TASK OBJECTIVE => The entries below must be retyped in full. Keep every word the same.

═══ DATA PROVIDED

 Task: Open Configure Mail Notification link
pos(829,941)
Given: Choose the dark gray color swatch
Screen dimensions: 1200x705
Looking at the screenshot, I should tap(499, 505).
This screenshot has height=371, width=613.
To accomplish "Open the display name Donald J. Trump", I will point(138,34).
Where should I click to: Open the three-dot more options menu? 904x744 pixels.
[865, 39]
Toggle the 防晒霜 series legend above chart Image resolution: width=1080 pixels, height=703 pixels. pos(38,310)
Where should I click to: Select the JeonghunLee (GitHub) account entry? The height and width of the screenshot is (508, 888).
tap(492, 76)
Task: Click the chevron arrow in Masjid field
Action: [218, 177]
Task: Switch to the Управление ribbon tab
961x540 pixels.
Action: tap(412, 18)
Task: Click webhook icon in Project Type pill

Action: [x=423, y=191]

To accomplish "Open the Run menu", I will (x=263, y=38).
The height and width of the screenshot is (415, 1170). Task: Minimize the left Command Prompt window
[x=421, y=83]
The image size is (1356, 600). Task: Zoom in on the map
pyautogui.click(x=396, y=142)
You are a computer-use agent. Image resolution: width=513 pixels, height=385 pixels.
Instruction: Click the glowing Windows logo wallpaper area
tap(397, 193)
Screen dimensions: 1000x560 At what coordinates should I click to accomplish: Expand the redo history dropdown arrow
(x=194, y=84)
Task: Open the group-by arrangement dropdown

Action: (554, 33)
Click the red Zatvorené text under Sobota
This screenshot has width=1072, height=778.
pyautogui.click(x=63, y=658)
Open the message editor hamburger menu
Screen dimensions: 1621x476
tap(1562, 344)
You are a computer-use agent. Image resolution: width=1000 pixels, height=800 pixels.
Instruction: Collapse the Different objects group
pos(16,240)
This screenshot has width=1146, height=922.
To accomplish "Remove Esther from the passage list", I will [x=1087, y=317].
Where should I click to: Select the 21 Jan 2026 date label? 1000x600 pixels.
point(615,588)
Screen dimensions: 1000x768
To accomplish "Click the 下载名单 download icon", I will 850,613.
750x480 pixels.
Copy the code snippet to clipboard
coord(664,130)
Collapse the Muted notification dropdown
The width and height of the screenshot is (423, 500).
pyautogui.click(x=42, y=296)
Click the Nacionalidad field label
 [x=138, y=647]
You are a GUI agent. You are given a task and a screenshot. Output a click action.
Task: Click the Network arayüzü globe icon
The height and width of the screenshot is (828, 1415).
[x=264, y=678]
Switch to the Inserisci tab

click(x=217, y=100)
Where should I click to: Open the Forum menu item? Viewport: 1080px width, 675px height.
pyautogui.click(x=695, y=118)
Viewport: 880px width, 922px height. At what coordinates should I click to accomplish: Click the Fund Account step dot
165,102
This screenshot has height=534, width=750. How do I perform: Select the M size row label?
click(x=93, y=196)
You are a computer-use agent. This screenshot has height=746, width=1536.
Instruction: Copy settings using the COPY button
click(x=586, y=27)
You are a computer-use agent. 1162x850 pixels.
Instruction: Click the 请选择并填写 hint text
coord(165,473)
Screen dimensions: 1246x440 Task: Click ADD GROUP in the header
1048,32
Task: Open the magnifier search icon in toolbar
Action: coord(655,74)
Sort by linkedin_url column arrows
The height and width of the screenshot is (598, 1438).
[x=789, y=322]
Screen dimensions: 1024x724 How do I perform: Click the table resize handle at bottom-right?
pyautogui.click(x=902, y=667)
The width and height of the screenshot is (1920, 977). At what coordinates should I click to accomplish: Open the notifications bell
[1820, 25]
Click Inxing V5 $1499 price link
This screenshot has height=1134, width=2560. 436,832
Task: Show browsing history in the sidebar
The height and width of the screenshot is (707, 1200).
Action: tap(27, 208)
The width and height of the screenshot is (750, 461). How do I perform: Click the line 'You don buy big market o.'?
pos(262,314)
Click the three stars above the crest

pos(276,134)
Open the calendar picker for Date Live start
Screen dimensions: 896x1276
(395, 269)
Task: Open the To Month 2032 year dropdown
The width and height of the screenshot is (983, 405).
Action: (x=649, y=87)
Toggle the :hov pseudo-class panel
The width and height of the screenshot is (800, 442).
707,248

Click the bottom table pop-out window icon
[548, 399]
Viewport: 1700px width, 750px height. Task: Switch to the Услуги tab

══════

ANSWER TO THE EXERCISE =>
 Task: Open Configure Mail Notification link
pos(829,941)
Given: Choose the dark gray color swatch
Screen dimensions: 1200x705
Looking at the screenshot, I should tap(499, 505).
This screenshot has height=371, width=613.
To accomplish "Open the display name Donald J. Trump", I will point(138,34).
Where should I click to: Open the three-dot more options menu? 904x744 pixels.
[865, 39]
Toggle the 防晒霜 series legend above chart Image resolution: width=1080 pixels, height=703 pixels. pos(38,310)
Where should I click to: Select the JeonghunLee (GitHub) account entry? The height and width of the screenshot is (508, 888).
tap(492, 76)
Task: Click the chevron arrow in Masjid field
Action: [218, 177]
Task: Switch to the Управление ribbon tab
961x540 pixels.
Action: tap(412, 18)
Task: Click webhook icon in Project Type pill

Action: [x=423, y=191]

To accomplish "Open the Run menu", I will (x=263, y=38).
The height and width of the screenshot is (415, 1170). Task: Minimize the left Command Prompt window
[x=421, y=83]
The image size is (1356, 600). Task: Zoom in on the map
pyautogui.click(x=396, y=142)
You are a computer-use agent. Image resolution: width=513 pixels, height=385 pixels.
Instruction: Click the glowing Windows logo wallpaper area
tap(397, 193)
Screen dimensions: 1000x560 At what coordinates should I click to accomplish: Expand the redo history dropdown arrow
(x=194, y=84)
Task: Open the group-by arrangement dropdown

Action: (554, 33)
Click the red Zatvorené text under Sobota
This screenshot has width=1072, height=778.
pyautogui.click(x=63, y=658)
Open the message editor hamburger menu
Screen dimensions: 1621x476
tap(1562, 344)
You are a computer-use agent. Image resolution: width=1000 pixels, height=800 pixels.
Instruction: Collapse the Different objects group
pos(16,240)
This screenshot has width=1146, height=922.
To accomplish "Remove Esther from the passage list", I will [x=1087, y=317].
Where should I click to: Select the 21 Jan 2026 date label? 1000x600 pixels.
point(615,588)
Screen dimensions: 1000x768
To accomplish "Click the 下载名单 download icon", I will 850,613.
750x480 pixels.
Copy the code snippet to clipboard
coord(664,130)
Collapse the Muted notification dropdown
The width and height of the screenshot is (423, 500).
pyautogui.click(x=42, y=296)
Click the Nacionalidad field label
 [x=138, y=647]
You are a GUI agent. You are given a task and a screenshot. Output a click action.
Task: Click the Network arayüzü globe icon
The height and width of the screenshot is (828, 1415).
[x=264, y=678]
Switch to the Inserisci tab

click(x=217, y=100)
Where should I click to: Open the Forum menu item? Viewport: 1080px width, 675px height.
pyautogui.click(x=695, y=118)
Viewport: 880px width, 922px height. At what coordinates should I click to accomplish: Click the Fund Account step dot
165,102
This screenshot has height=534, width=750. How do I perform: Select the M size row label?
click(x=93, y=196)
You are a computer-use agent. This screenshot has height=746, width=1536.
Instruction: Copy settings using the COPY button
click(x=586, y=27)
You are a computer-use agent. 1162x850 pixels.
Instruction: Click the 请选择并填写 hint text
coord(165,473)
Screen dimensions: 1246x440 Task: Click ADD GROUP in the header
1048,32
Task: Open the magnifier search icon in toolbar
Action: coord(655,74)
Sort by linkedin_url column arrows
The height and width of the screenshot is (598, 1438).
[x=789, y=322]
Screen dimensions: 1024x724 How do I perform: Click the table resize handle at bottom-right?
pyautogui.click(x=902, y=667)
The width and height of the screenshot is (1920, 977). At what coordinates should I click to accomplish: Open the notifications bell
[1820, 25]
Click Inxing V5 $1499 price link
This screenshot has height=1134, width=2560. 436,832
Task: Show browsing history in the sidebar
The height and width of the screenshot is (707, 1200).
Action: tap(27, 208)
The width and height of the screenshot is (750, 461). How do I perform: Click the line 'You don buy big market o.'?
pos(262,314)
Click the three stars above the crest

pos(276,134)
Open the calendar picker for Date Live start
Screen dimensions: 896x1276
(395, 269)
Task: Open the To Month 2032 year dropdown
The width and height of the screenshot is (983, 405).
Action: (x=649, y=87)
Toggle the :hov pseudo-class panel
The width and height of the screenshot is (800, 442).
707,248

Click the bottom table pop-out window icon
[548, 399]
Viewport: 1700px width, 750px height. Task: Switch to the Услуги tab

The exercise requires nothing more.